═══ Document text ═══

= Vietnamese-German Center for Medical Research =

Vietnamese-German Center for Medical Research (VG-CARE) was founded in 2015.

==History==
It was founded as a collaboration between Hanoi's 108 Military Central Hospital and Germany's Institute of Tropical Medicine at the University of TÜbingen VG-CARE is well known for conducting clinical research in accordance with GCP/GCLP standards. The Vietnamese-German Center for Medical Research (VG-CARE) is based in the Vietnamese capital of Hanoi. The institution grew out of a long-standing collaboration between scientists and doctors from both countries.

==Areas of research==
The research programme focuses on a variety of tropical but also common infectious diseases, with the ultimate goal of improving underlying pathophysiological mechanisms and diagnostics - and thus targeted therapy. Clinical trials on rectal and liver cancer, as well as genetic epidemiology and understanding pathogen-host interactions, are other areas of interest.

═══ Exercise data ═══

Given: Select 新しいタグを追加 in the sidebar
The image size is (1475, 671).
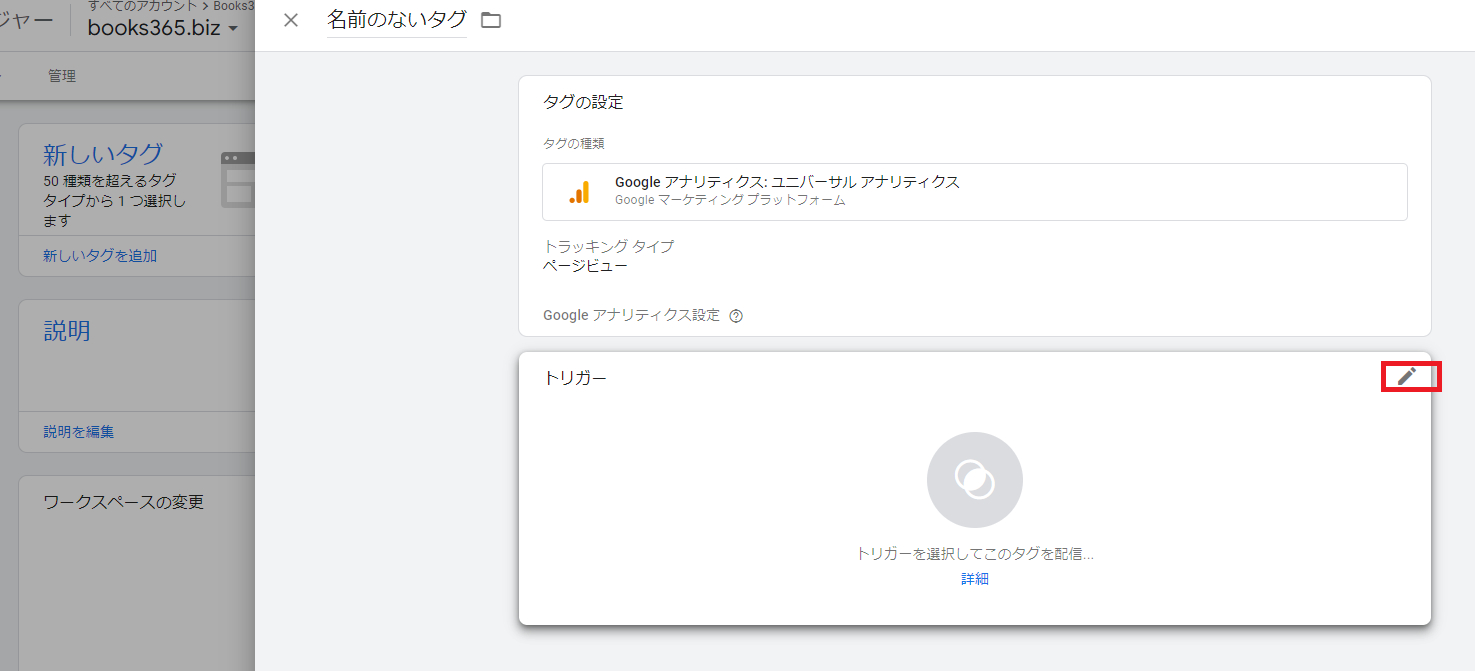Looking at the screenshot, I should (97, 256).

═══
═══ Exercise data ═══

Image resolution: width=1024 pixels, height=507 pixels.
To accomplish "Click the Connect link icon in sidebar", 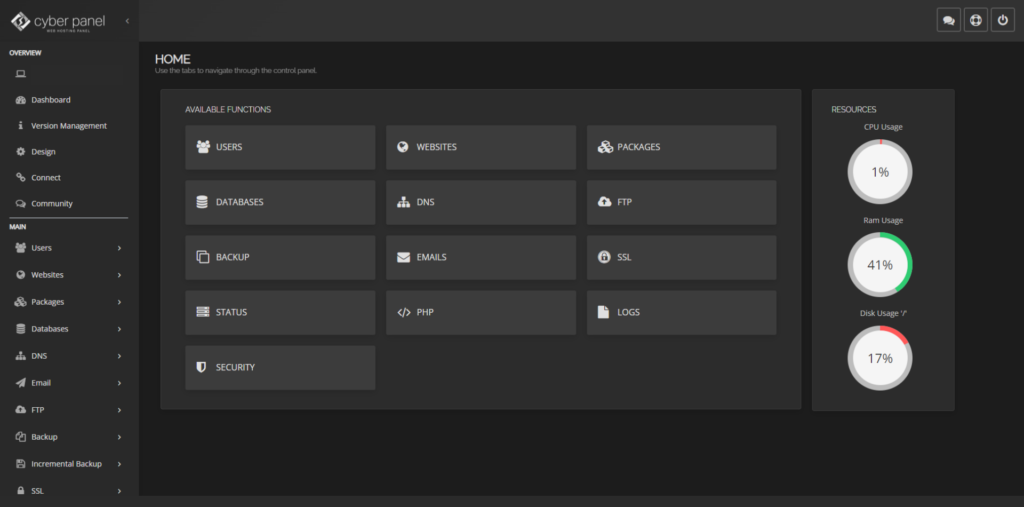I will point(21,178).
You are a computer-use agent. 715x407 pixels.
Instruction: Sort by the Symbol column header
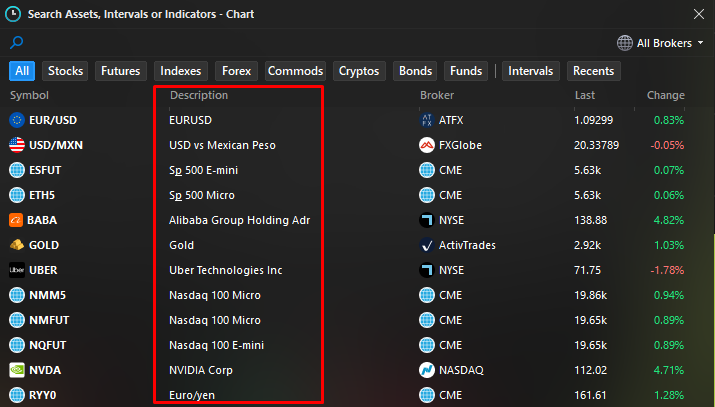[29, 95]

═══
═══ Exercise data ═══

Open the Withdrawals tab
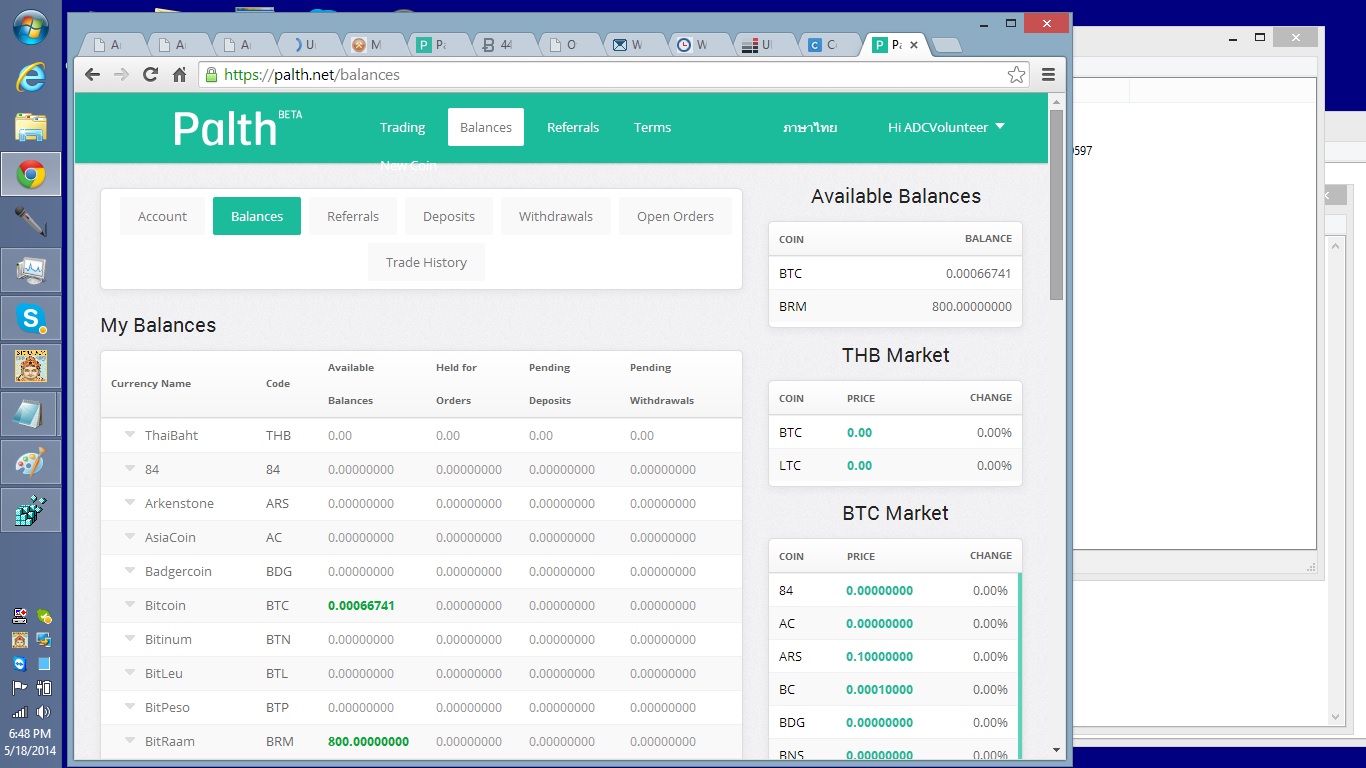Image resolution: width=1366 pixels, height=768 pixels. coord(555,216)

═══

■ **Prompt 1**
According to the article on the Vietnamese-German Center for Medical Research, in which city is the center based?
■ **Prompt 2**
Continue the article on the Vietnamese-German Center for Medical Research from the point where it stops.

■ **Your response 1**
Hanoi, the capital of Vietnam.

■ **Your response 2**
==Financial backing==
The centre is primarily supported by research projects and clinical studies. The German Federal Ministry of Education and Research (BMBF), the German Academic Exchange Service (DAAD), the Institute of Tropical Medicine in Tübingen, and the 108 Military Central Hospital in Hanoi are the major financial donors to VG-CARE. Additionally, the Vietnamese Ministry of Science and Technology (MOST) and the National Foundation for Science and Technology Development (NAFOSTED-Vietnam) aid this two-way global endeavour.

==Publications==
- Hepatitis E Virus Superinfection and Clinical Progression in Hepatitis B Patients.
- High Hepatitis E virus (HEV) Positivity Among Domestic Pigs and Risk of HEV Infection of Individuals Occupationally Exposed to Pigs and Pork Meat in Hanoi, Vietnam.
- Viral and serological testing of SARS-CoV-2 among health care workers and patients in Vietnam".
- COVID-19: A PCR-defined pandemic.
- A global metagenomic map of urban microbiomes and antimicrobial resistance.